Young and Old

My daughter went to a memorial service tonight for a 20 year old friend who passed away suddenly. Tomorrow I will be going to a memorial service for an 84 year old friend who passed away after the long, slow decline of Alzheimer’s. I wrote yesterday about the young and today I am writing about the old.

My elderly friend, of course, was once a younger woman. She was my Sunday School teacher and the leader of Girl’s Auxiliary in my church. She was one of many who helped me grow in my faith. She was always there, always serving. She had a daughter of her own, but she loved all of us girls. She also loved to talk on the phone. If you called her, you had to do it when you had a lot of time on your hands, because there was no way you’d get off the phone without a l-l-o-o-o-n-n-n-g-g conversation. When I got married, she and two other women at my church gave me a shower and helped my mother with the rehearsal dinner and reception.

Pixel coordinate grounding data:
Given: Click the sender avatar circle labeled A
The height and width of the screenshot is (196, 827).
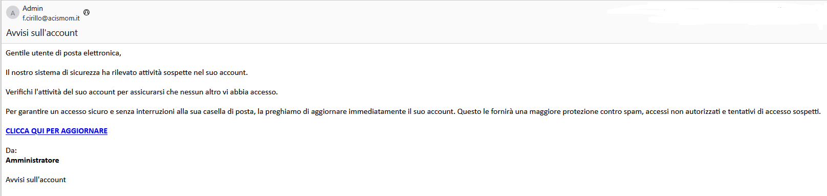Looking at the screenshot, I should [13, 13].
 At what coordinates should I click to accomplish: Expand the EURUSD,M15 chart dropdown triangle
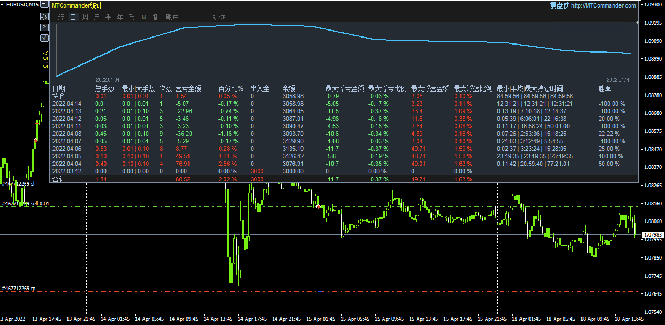point(3,5)
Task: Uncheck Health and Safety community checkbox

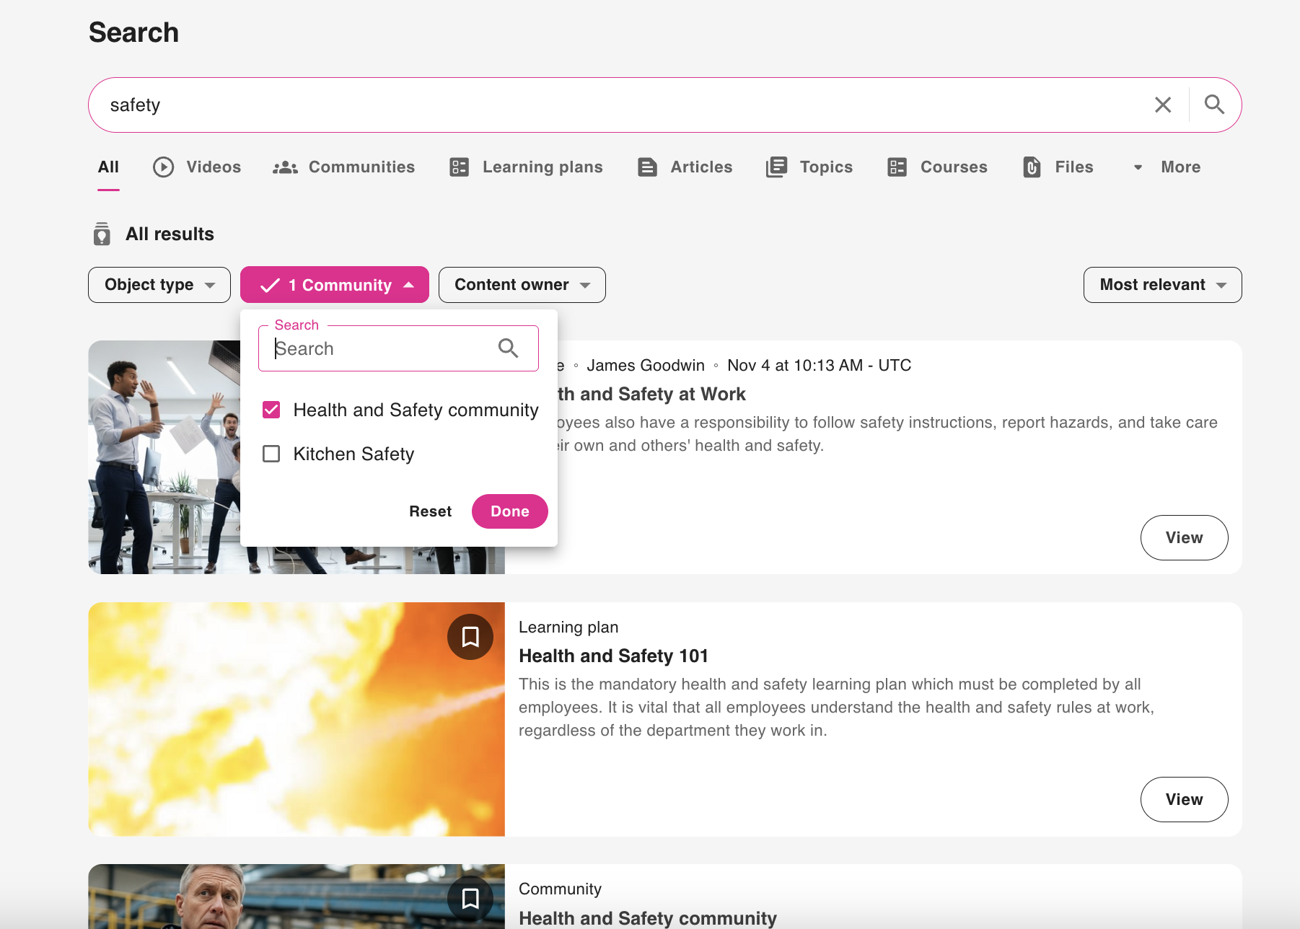Action: click(271, 410)
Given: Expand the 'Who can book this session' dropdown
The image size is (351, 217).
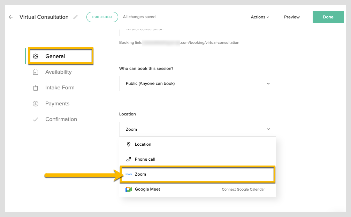Looking at the screenshot, I should tap(197, 83).
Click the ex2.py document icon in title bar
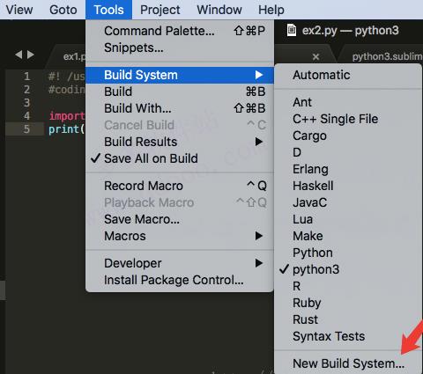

EXERCISE REQUIREMENTS:
A: From the post about the two memorial services, output the part that opens with the words containing "Young and Old" and closes with "about the old.".
B: Translate this sentence from the post about the two memorial services into Spanish: "She was one of many who helped me grow in my faith."
C: Write the next part of the post about the two memorial services, picking up after its final sentence.

EXERCISE ANSWERS:
A:
Young and Old

My daughter went to a memorial service tonight for a 20 year old friend who passed away suddenly. Tomorrow I will be going to a memorial service for an 84 year old friend who passed away after the long, slow decline of Alzheimer’s. I wrote yesterday about the young and today I am writing about the old.

B: Ella fue una de las muchas personas que me ayudaron a crecer en mi fe.

C:
She and her husband became good friends of my mom and dad when they were all retired. They would go out to eat and even take short trips together. When her husband got cancer, she was a loving caretaker. After he passed away, she moved to Tennessee and lived near her daughter. They would come back to visit a few times every year. But it’s been a long time now since one of those visits.

Tomorrow we will remember and celebrate a life well-lived, an unselfish life, and a happy life. We will remember faith and family and friends, and how these are the center of life. We will be reminded to find ways to serve others, to love our family and friends well and always. To cherish the beautiful mind and the power to think, remember, and relate to others. To live fully the days we have, because…

No matter the number of years… Life. is. short.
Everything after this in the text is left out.